Authors Sinha-Datta U, Khan S, Wadgaonkar D

Received 27 March 2015

Accepted for publication 12 June 2015

Published 16 September 2015 Volume 2015:5 Pages 83—91

DOI https://doi.org/10.2147/BS.S85537

Checked for plagiarism Yes

Review by Single anonymous peer review

Peer reviewer comments 2

Editor who approved publication: Professor Shein-Chung Chow



Uma Sinha-Datta, Srijit Khan, Dhananjay Wadgaonkar

Fast Trak, GE Healthcare Life Science, John F Welch Technology Centre, Bangalore, India

Abstract: In the biosimilar eon, where various analytical platforms are needed to show biosimilarity, we demonstrate the use of surface plasmon resonance biosensor as a label-free interaction analysis tool to compare two therapeutic monoclonal antibodies (mAb1-i and mAb2-i) with their biosimilars (mAb1-B and mAb2-B1, B2, B3) based on kinetics, affinity, and thermal stability studies.
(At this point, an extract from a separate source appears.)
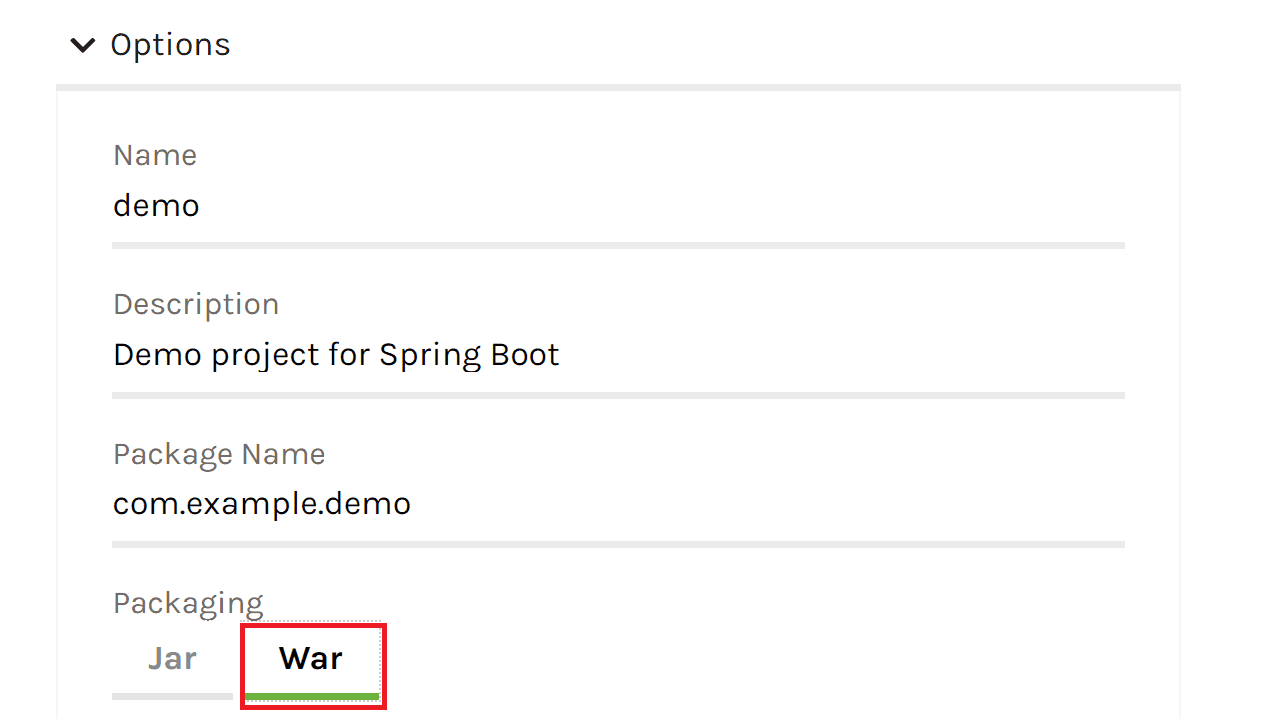Click the Name field label
Screen dimensions: 1283x719
tap(155, 156)
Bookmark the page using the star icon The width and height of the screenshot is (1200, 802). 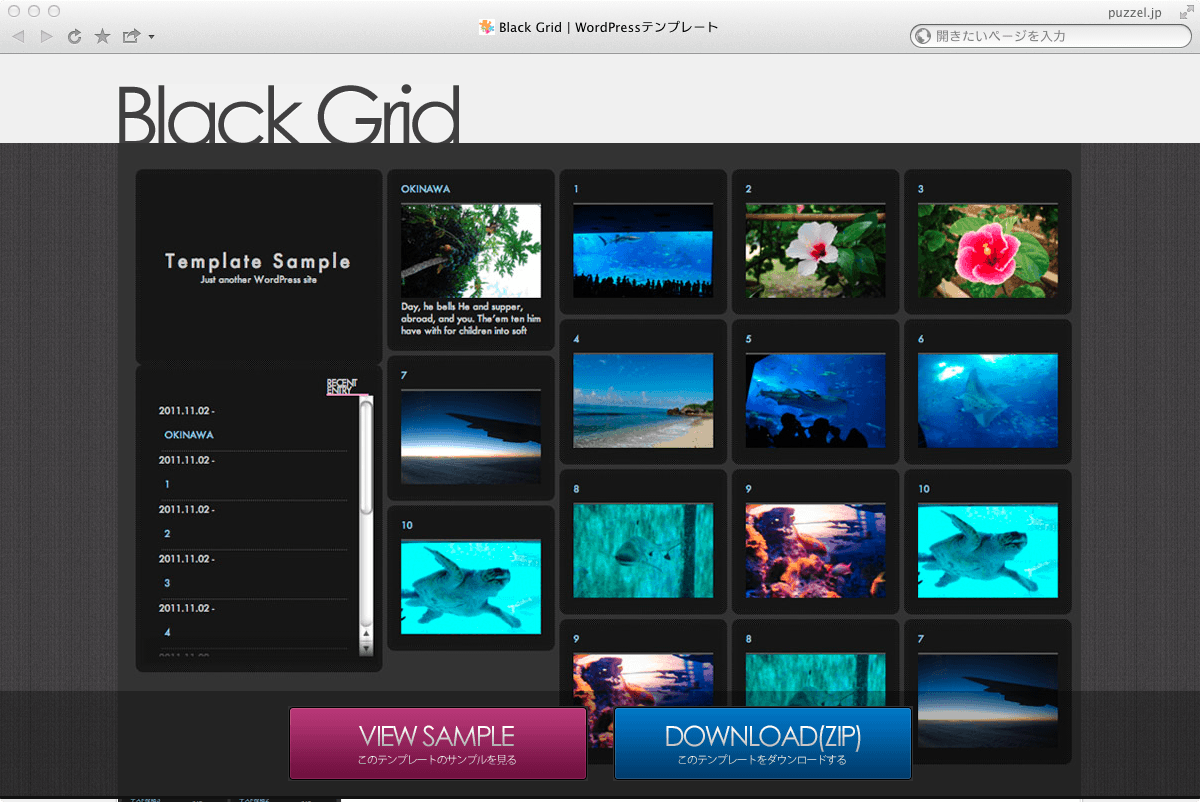pos(102,37)

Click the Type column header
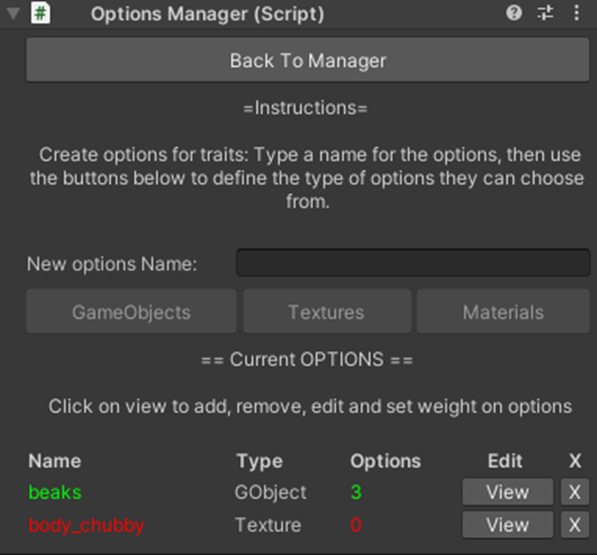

We calculate active analyte concentration using Biacore systems' calibration-free concentration analysis method and demonstrate its importance for kinetic evaluation. The kinetic constants (ka and kd) and affinity constant (KD) of the mAbs for binding to specific antigens were evaluated. It was found that the biosimilars were very similar to their innovator with respect to binding to its antigen demonstrating functional similarity. To further confirm biosimilarity to the originator molecules, we conducted a thermal stability analysis of both mAbs using differential scanning calorimetry. This analysis showed good structural similarity in between innovator antibodies and biosimilars, with major Tm as 84.1°C (mAb1) and 72.8°C (mAb2), demonstrating structural similarity.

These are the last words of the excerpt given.